ACTIVITY >> For each line of the data below that holds "value", copy the line.

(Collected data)
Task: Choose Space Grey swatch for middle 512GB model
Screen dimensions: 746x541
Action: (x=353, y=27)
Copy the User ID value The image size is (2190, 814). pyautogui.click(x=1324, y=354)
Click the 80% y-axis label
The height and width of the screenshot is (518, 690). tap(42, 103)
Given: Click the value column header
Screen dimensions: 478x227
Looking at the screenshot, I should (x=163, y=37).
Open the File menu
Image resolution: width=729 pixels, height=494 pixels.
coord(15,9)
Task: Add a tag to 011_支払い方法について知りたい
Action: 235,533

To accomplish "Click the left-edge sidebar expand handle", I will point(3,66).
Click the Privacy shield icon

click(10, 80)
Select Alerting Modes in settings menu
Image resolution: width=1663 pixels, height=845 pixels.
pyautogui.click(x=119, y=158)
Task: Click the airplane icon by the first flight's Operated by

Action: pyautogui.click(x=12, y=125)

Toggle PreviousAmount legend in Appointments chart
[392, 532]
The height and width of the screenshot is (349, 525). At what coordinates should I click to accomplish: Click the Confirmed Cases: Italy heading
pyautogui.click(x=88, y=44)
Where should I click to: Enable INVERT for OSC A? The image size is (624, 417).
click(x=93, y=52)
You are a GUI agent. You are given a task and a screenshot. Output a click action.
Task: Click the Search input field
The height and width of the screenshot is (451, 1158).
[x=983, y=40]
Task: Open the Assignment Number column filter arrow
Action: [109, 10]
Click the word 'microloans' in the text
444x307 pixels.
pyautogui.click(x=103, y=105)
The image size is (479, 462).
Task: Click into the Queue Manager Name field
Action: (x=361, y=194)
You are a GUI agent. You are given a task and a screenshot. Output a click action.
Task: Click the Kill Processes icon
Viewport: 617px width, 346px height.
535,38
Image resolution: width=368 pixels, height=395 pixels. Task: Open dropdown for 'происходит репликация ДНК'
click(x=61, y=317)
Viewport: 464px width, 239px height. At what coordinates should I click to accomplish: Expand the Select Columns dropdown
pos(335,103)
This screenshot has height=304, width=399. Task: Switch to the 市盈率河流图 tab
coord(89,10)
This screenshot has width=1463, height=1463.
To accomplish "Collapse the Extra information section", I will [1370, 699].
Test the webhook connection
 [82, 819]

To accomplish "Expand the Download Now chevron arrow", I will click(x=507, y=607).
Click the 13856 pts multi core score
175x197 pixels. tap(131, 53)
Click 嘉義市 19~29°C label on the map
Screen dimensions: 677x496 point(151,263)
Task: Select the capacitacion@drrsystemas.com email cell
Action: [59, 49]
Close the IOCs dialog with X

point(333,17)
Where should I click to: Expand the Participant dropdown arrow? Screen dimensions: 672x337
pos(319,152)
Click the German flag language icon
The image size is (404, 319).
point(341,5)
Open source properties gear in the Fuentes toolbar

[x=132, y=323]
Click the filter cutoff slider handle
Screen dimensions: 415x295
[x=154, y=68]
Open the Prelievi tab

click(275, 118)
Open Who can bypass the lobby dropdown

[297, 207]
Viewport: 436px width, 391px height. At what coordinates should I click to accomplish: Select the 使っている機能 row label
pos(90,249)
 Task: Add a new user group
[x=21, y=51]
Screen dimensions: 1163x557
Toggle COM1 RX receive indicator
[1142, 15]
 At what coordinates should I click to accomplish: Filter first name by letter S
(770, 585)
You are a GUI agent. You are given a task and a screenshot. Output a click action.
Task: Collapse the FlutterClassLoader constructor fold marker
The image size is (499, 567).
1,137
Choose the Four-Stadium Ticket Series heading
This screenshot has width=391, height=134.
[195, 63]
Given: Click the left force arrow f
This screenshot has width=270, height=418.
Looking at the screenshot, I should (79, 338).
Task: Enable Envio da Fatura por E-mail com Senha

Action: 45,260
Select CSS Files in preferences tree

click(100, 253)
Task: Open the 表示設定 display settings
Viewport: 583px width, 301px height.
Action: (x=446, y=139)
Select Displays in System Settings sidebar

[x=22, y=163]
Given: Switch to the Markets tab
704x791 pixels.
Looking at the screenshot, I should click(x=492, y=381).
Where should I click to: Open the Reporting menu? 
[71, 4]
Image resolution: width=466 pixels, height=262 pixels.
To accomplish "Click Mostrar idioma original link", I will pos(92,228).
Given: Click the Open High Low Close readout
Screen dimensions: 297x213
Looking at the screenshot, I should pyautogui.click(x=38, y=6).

THE COMPLETED TASK >>
Copy the User ID value The image size is (2190, 814). pyautogui.click(x=1324, y=354)
Given: Click the value column header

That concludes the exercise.